Home " Historisch overzicht van cyberbeveiliging

Historisch overzicht van cyberbeveiliging

februari 03, 2023 • beveiliging

We leven in het informatietijdperk, wat talrijke veranderingen in het menselijk leven, zijn verschillende sociale sectoren, regeringen en staten impliceert. Alles wat we hebben opgebouwd is beïnvloed door het digitale tijdperk, daarom associëren we Informatie- en Communicatietechnologieën met een overvloed aan activiteiten die bijdragen aan de perceptie, structurering en begrip van het leven.

Als gevolg van onze evolutionaire aard drijft het recht om zich veilig te voelen in het informatietijdperk ons ertoe om cybersecurity en cyberdefensie te ontwikkelen om het recht op privacy, anonimiteit en de bescherming van tastbare en ontastbare activa te garanderen. Daarom is de mens geïnteresseerd in het leren over cybersecuritystudies, juridische analyses over computerrecht en criminologische benaderingen in virtuele ruimtes, omdat er behoefte is om informatiebeveiliging te bevorderen, zowel in de staat als in de sociale sectoren, zodat begrepen wordt dat het een recht is om bij te dragen aan de toe-eigening van kennis en de nodige tools om de beveiliging van informatie in persoonlijke en overheidsruimtes van actie te waarborgen, evenals in de private en publieke sectoren. informatie en preventieve maatregelen.

Inhoudsopgave

Wat is de oorsprong van de term “cybernetica”?

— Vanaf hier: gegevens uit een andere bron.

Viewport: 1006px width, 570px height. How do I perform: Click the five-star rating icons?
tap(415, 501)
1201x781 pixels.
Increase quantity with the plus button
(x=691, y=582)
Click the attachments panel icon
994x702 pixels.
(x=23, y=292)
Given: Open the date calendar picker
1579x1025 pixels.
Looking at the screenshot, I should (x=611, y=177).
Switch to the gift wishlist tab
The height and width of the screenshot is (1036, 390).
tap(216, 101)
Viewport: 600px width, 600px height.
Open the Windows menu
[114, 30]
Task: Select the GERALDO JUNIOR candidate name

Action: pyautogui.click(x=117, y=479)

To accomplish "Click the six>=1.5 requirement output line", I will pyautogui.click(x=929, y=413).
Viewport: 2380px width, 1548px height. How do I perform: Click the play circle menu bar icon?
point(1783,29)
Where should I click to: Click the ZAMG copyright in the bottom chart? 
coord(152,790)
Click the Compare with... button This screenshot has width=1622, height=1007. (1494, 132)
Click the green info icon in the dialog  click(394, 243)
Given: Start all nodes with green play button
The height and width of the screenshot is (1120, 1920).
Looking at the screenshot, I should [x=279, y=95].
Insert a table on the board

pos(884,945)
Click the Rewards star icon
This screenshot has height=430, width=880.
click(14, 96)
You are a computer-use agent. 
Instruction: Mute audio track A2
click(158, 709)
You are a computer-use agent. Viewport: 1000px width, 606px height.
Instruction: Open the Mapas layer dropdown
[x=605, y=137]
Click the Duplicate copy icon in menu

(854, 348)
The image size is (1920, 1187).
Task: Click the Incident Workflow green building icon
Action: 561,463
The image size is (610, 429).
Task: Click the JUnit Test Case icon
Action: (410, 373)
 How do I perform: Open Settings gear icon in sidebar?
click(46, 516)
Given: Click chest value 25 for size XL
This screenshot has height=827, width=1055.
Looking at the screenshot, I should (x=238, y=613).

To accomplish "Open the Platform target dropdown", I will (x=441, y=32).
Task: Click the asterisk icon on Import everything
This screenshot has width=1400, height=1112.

De term “cybernetica” is zo oud als de Griekse “polis” of “Parthenon,” wat aangeeft dat “Cybernetica komt van het Griekse v en betekent “kunst van het besturen van een schip,” hoewel Plato het in De Republiek gebruikte met de betekenis “kunst van het leiden van mensen” of “kunst van het regeren.” De term bleef eeuwenlang onopgemerkt totdat in de eerste decennia van de twintigste eeuw schrijvers zoals Norbert Wiener voorlopers waren van studies die de relaties en differentiatie tussen levende wezens en door de mens gemaakte structuren verklaren.

Wiener suggereerde dat het doel van “cybernetica” was de ontwikkeling van “[…] een taal en technieken die ons in staat stellen daadwerkelijk het probleem van controle en communicatie in het algemeen aan te pakken, maar ook om een goed repertoire van ideeën en technieken te vinden om zijn specifieke manifestaties in bepaalde concepten te classificeren”. Het moet worden opgemerkt dat Wiener zijn eerste theoretische incursies had aan de hand van Arturo Rosenblueth Stearns, als een van de structurerende van de cybernetische fundamenten die “het probleem van mens-machine interactie” benadrukken.

Zo werden de fundamenten gelegd van wat “cybernetica” zou worden, dat controle en communicatie in menselijke, dierlijke en machine-interrelaties onderzocht.

Ross Ashby was een van de architecten van de huidige reflecties tijdens de vroege stadia van het “cybernetische” denken, dat biologische en fysieke verklaringen omvatte. Ashby visualiseerde in zijn werk “An Introduction to Cybernetics” de uitgestrektheid en verbinding van het onderwerp, en wees erop dat deze tak van denken zou neigen om “[…] een groot aantal interessante en suggestieve parallellen tussen de machine, de hersenen en de samenleving te onthullen. En het kan een gemeenschappelijke taal bieden waardoor ontdekkingen in het ene veld gemakkelijk kunnen worden toegepast op andere.”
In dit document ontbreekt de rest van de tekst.